### INSTRUCTION
Rewrite the lines from the line with "This screenshot has width=1486, height=836." to the line with "[x=35, y=37]", swapping "back arrow" for "return arrow" and keeping everything else the same. Leave the pictures out of your answer.

### RECORDS FOR THE EXERCISE
+ + + + +
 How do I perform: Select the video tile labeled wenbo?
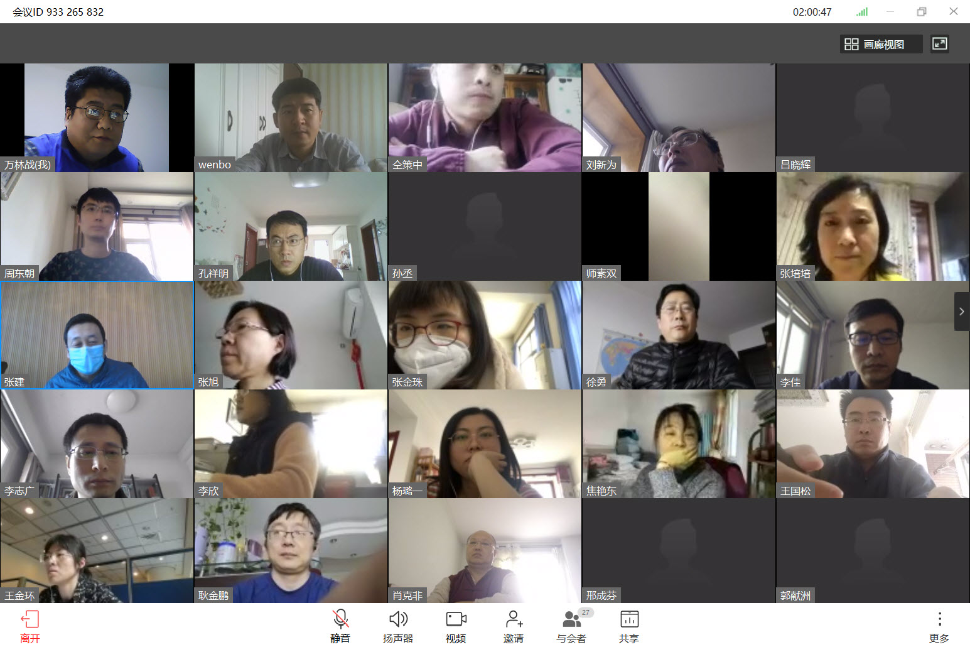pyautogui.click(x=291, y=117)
+ + + + +
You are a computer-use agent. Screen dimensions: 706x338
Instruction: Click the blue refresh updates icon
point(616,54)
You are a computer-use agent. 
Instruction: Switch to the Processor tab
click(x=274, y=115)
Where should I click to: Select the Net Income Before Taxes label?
+ + + + +
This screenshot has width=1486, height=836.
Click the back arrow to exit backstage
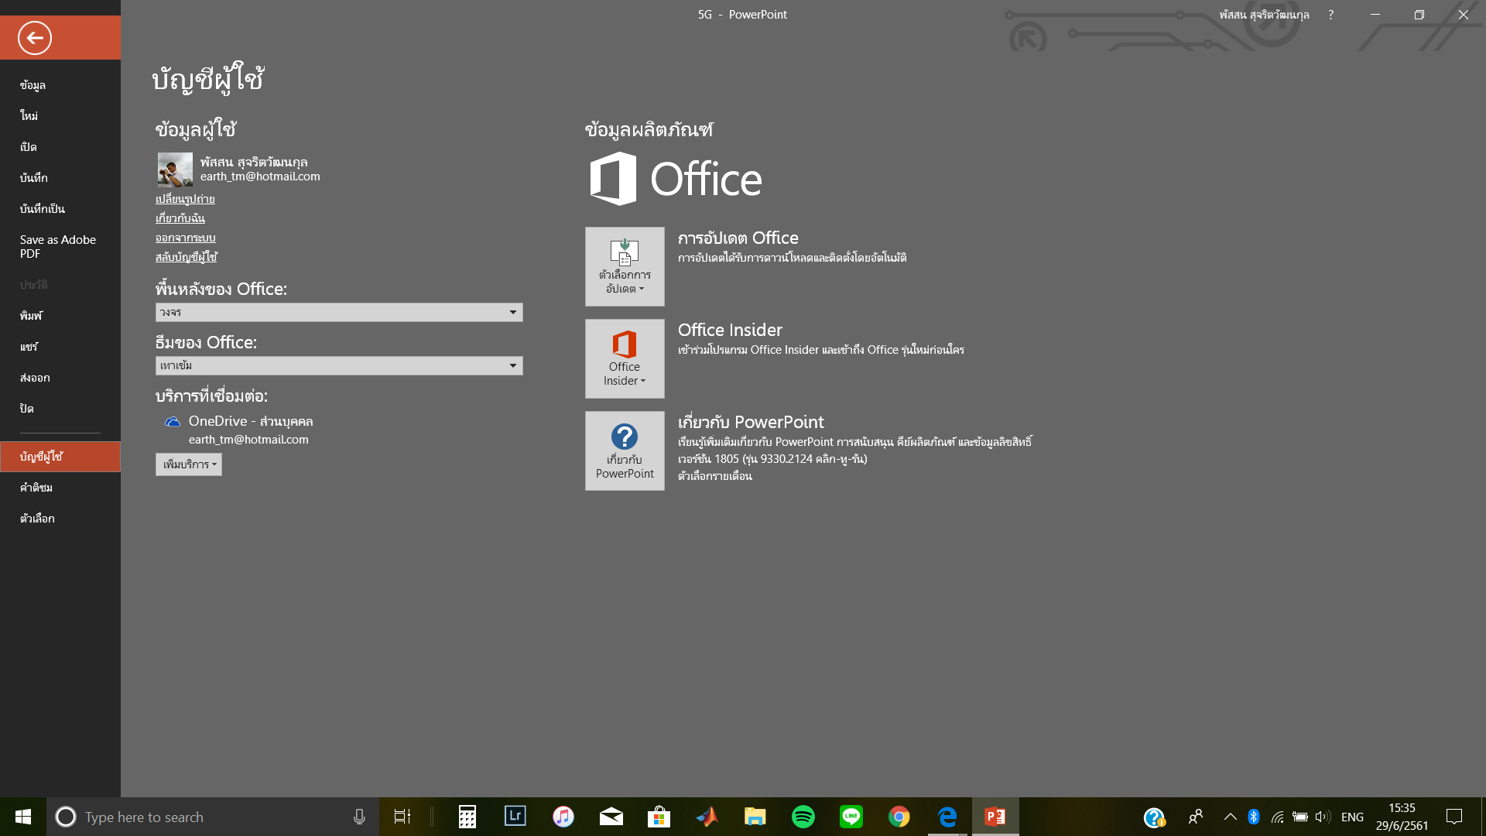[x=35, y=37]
+ + + + +
### SOLUTION FOR THIS PROBLEM
This screenshot has width=1486, height=836.
Click the return arrow to exit backstage
[x=35, y=37]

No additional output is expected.